PASSAGE ::
Finally some of my teammates started showing up.  I knew them (I write the team blog/race results), but they didn’t know me which is always awkward.  At least it gave me some conversation.  Amy finally wandered in and I tried to convince her to set up her transition area next to mine, which didn’t work, but then I recruited Bob.  Who also didn’t know me.  But we remedied that with some conversation about the LMBS!  I asked Amy if I was expected to run from the pool to the transition area (quite a ways away… almost like a secondary run leg if you ask me) barefoot.  haha, such a noob.  I was realizing that I am far too much of a cyclist to be in an episode of “Shit triathletes say”

Soon enough us pool swimmers were wandering over to the Municipal Pool to get our swim on.  I was super nervous about having to swim with 4 other people in my lane.  They asked us to group ourselves by similar times.  These guys went “we’re slow, we swim 9’s.”  Well, my 400m estimated time is 12-13 minutes so I avoided those guys.  Luckily I found a group of 3 men with similar times to me so we teamed up for the Slow Lane of Awesomeness.  They sent us off semi-time trial style, every 5 seconds in the lane.  I was third to go, but soon was touching the feet of the guy in front of me.  I knew I didn’t have the energy to pass so I just stayed there behind him hoping a foot wouldn’t meet my face.  About 4 laps in or so I tossed my goggles off as they were all fogged up.  I refuse to put my face in water, so it worked out.  Yes, I do have a very turtle like atrocious swim technique, but hey, it gets me through 400m so whatever!  The last 100m were killer and I could feel my pace dropping horrible.  I was very happy when I could finally get out of the pool and onto my favorite thing ever – a bicycle!

Running the half marathon (ok, it wasn’t that far, just felt like it) to the transition area I felt so wonky and floaty.  I didn’t run fast, but fast enough to get me there quickly.  My poor tender feet were like “Why are we running barefoot?!   Didn’t parasitology class teach you anything about grass in city parks?!” Haha.  During the transition I learned that bike shorts are super hard to put on when you’re wet.  And a standard bike chamois does an incredible job at wicking all the water up from your swimsuit… but I did indeed get them on, along with socks and shoes (BOA dials are hard to turn with wrinkly fingers, for future reference), helmet, and sunglasses.  I started my Garmin 510, even though I had my FR910XT on as well.  I doused myself with some lemon water, as more went on me than in my mouth and I was off!  Of course this was the time I struggled with clipping in and I was an idiot and tried to get on my bike from the right side, which I can’t really do as I always mount from the left side.  Lessons learned.

Out of transition area with my fabulous bike attire for the day

And I’m off!

WHAT IS REQUIRED ::
Decide whether each statement agrees with the triathlon account above. Answer yes or no for each, and quote the deciding words from the account.
1. The writer kept their face in the water during the swim.
2. The writer swam in a group with three men who had similar times.
3. Amy set up her transition area next to the writer's.

ITEMS ::

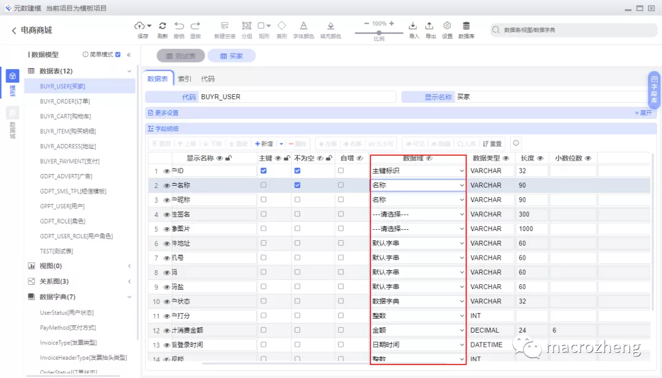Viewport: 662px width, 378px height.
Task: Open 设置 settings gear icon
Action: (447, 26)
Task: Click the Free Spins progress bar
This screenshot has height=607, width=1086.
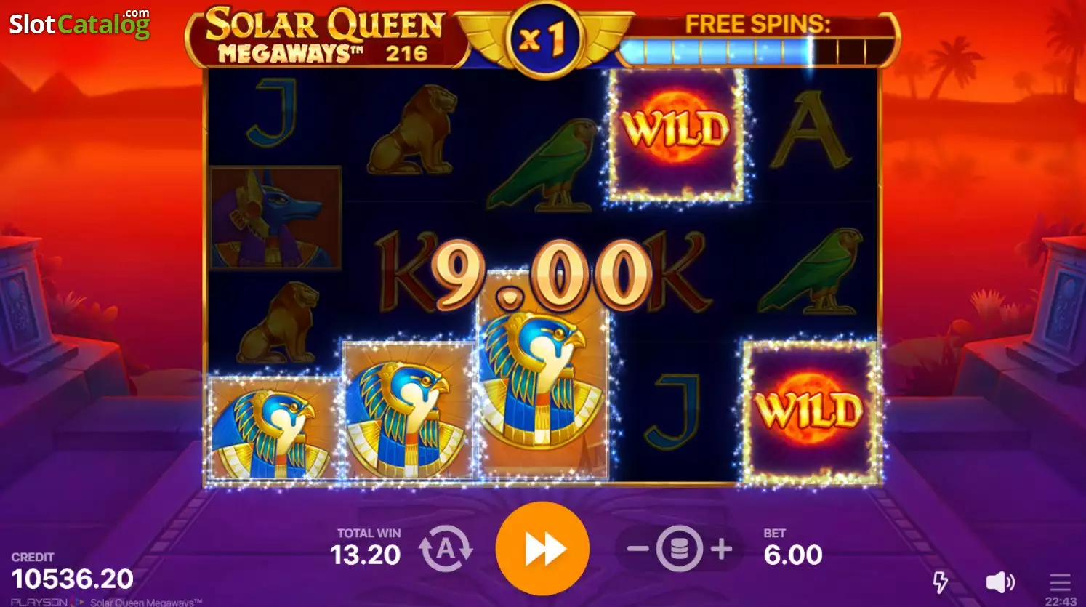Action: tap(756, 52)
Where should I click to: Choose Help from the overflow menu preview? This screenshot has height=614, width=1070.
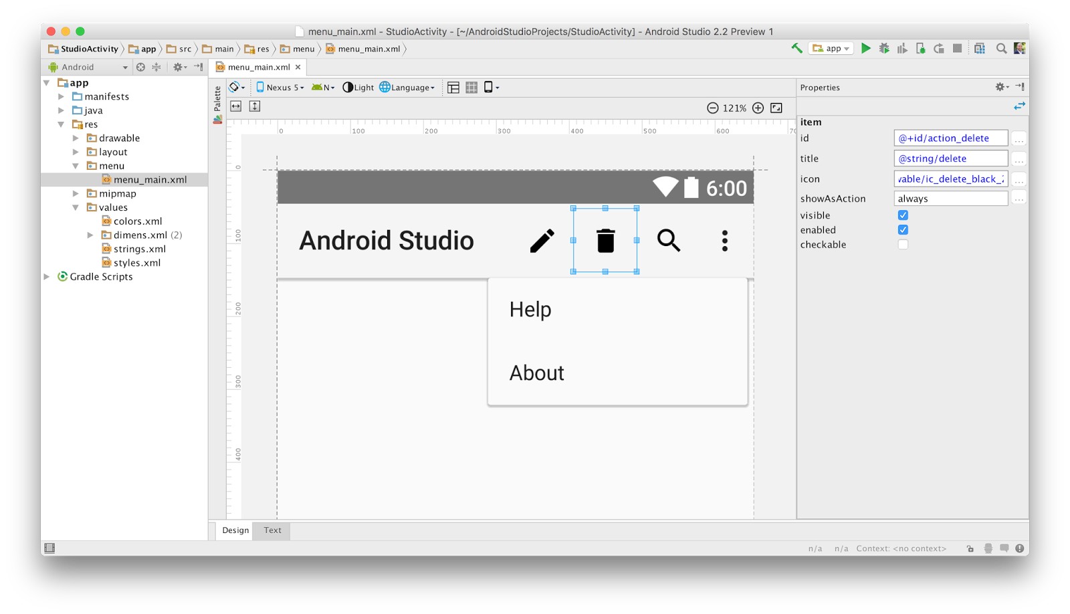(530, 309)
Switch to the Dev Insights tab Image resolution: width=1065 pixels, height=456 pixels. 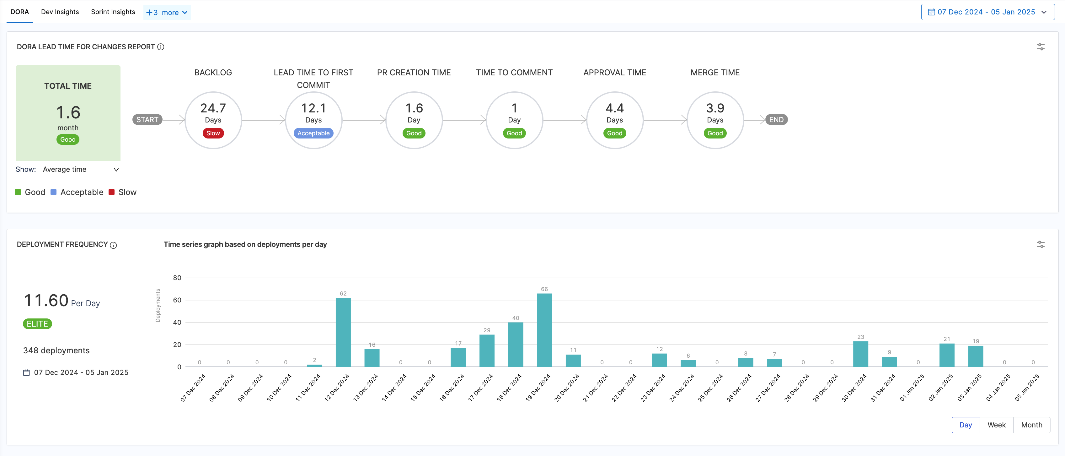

TASK RESPONSE ::
1. No: "I refuse to put my face in water"
2. Yes: "Luckily I found a group of 3 men with similar times to me"
3. No: "I tried to convince her to set up her transition area next to mine, which didn’t work"